This is all based on Eli’s revelation to Oskar that he is over 200 years old. We learn that Eli sleeps for several months out of the year and then wakes up in a weakened state.
Eli says that when he awakes from his long sleep he is “little again” and “weak” and needs help. By “help” he means someone like Håkan. We learn early on that Håkan had predecessors.“I mean there are months at a time when I don’t . . . get up at all. And then a few months when I . . . live.”
In what part of the year would Eli be sleeping? One part of the novel that did not make it into the film version is the changing of the seasons. The novel meticulously gives us dates and times for the narrative. We begin in the fall on October 18. The film starts in the dead of winter, but in the book the weather is still fall-like. When the book ends, winter is well under way. I am filling in the blanks here, but I am going to say that Eli’s dormant period would be the spring and summer. The days grow longer in the spring and summer, especially in countries close to the artic circle. Not a good time for a vampire trying to avoid the sun. As fall arrives, the days get shorter and there is more darkness. Winter is the season for vampires. Eli emerges from his long (six months maybe) sleep and needs some help. We have a rough idea how long Håkan has been with Eli because he mentions two previous murders. That would place his active employment as Eli’s servant beginning in the fall.
This human element in Eli’s vampire life is one that really does defy logic. How are you going to find a reliable servant on skid row? How are you going to find someone like Håkan to whom you are going to entrust your life? The only way I can see this working is if Eli has some unspecified supernatural ability. Eli would need “glamour” to seduce or delude someone enough to have a reliable servant, much like Dracula does with Renfeld. Then it would make more sense, although I still can’t see Eli surviving 200 years with these dodgy arrangements. Eli would not only need a serial killer, but also a guardian to protect his hiding place while he is sleeping.

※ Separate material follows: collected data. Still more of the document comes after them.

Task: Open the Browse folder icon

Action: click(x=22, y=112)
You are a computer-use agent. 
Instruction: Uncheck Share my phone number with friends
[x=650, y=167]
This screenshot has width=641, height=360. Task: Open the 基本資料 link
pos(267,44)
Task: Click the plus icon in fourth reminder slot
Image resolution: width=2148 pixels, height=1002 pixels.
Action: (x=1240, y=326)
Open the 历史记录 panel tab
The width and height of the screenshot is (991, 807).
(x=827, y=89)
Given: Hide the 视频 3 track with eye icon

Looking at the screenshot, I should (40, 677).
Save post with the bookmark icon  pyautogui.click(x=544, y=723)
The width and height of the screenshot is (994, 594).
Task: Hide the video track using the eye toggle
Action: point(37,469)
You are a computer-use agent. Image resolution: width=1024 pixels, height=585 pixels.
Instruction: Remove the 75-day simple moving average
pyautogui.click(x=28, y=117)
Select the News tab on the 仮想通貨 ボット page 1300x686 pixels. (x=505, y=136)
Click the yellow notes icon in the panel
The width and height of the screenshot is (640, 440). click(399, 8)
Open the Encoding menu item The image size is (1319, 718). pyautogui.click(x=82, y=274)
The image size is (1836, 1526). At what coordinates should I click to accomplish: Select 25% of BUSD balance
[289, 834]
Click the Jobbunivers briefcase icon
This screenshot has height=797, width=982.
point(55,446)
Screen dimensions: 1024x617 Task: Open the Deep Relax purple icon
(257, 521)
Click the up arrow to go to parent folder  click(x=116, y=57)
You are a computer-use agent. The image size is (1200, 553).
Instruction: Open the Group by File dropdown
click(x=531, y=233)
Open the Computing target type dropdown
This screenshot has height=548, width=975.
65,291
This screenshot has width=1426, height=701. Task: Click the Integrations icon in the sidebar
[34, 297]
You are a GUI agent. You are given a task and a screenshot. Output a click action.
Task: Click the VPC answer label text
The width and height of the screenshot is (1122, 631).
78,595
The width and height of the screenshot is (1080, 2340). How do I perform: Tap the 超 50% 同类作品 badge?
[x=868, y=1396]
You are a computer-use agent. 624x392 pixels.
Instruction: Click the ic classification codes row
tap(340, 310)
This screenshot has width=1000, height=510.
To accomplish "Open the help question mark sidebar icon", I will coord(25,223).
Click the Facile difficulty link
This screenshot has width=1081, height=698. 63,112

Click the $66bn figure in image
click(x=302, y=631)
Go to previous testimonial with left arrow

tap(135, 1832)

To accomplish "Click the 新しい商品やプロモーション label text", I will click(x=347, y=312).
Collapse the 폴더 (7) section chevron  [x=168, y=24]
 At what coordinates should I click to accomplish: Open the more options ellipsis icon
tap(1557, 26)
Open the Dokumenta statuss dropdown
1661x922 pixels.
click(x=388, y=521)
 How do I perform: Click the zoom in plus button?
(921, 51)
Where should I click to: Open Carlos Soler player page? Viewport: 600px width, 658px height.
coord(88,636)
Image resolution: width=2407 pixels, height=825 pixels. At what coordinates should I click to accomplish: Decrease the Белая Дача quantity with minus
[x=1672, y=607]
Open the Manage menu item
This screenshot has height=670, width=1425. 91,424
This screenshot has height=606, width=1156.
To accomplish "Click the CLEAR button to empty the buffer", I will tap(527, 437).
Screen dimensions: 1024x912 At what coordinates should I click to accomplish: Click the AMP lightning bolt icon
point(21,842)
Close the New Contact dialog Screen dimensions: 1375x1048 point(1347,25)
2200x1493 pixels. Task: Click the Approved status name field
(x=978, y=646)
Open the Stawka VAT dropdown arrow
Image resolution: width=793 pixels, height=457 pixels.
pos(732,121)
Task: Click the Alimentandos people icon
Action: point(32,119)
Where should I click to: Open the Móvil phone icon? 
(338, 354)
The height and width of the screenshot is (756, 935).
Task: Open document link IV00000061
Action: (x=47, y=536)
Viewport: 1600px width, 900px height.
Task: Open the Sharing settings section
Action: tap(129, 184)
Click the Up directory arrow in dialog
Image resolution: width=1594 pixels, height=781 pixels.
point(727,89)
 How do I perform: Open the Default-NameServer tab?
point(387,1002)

As the story begins, Eli has recently emerged from his long sleep and being weak he can not kill for himself, at least not kill and “turn off” his victims the way he wants to, so Håkan needs to be engaged to do the dirty work and in this scene he balks:
During this period I believe Eli is actually regaining his strength and after enough feedings will be the supernaturally powerful vampire discussed in other threads. Arguing with Håkan, Eli says that he is uncertain whether he is strong enough to kill. This part of the story gives a much more sinister meaning to the early meetings between Eli and Oskar. The Rubik’s cube, the shower that Eli takes, these are all devices used to get closer to Oskar so that Eli can kill him. Oskar is intended to be Eli’s first take-down of the season. Oskar makes a good candidate for this honor because he is young, naïve and weak. Oskar is also small, so it will be easier for the body to be disposed of. Happily, things don’t turn out the way Eli intended.“I’ll die”
“Then die”
“Do you mean that?”
“No. I don’t. But you could do it yourself.”
“I’m still too weak.”
“You’re not weak.”
“Too weak for-that.”
Eli instead kills Jocke, and discovers that he is indeed strong enough to kill a grown man. I think Håkan is sent out to dispose of the body because that would be too risky for Eli. The whole idea is to conceal Eli’s existence as a vampire, even if Håkan is not happy with his “work.” Notice all the grumbling about how heavy the body is.
As winter progresses and Eli feeds repeatedly he regains his vampire powers that are detailed in the novel. His flying, his claws etc. The season changes from fall into winter. As the world becomes more lifeless, Eli is able to resume his perverse life as a vampire. Eli has his “starving times,” and that unpleasantness about being invited in, but overall the sense I get is steady progress towards the powerful vampire that swoops into the swimming pool at the end of the novel.
At least, that is how I have imagined it.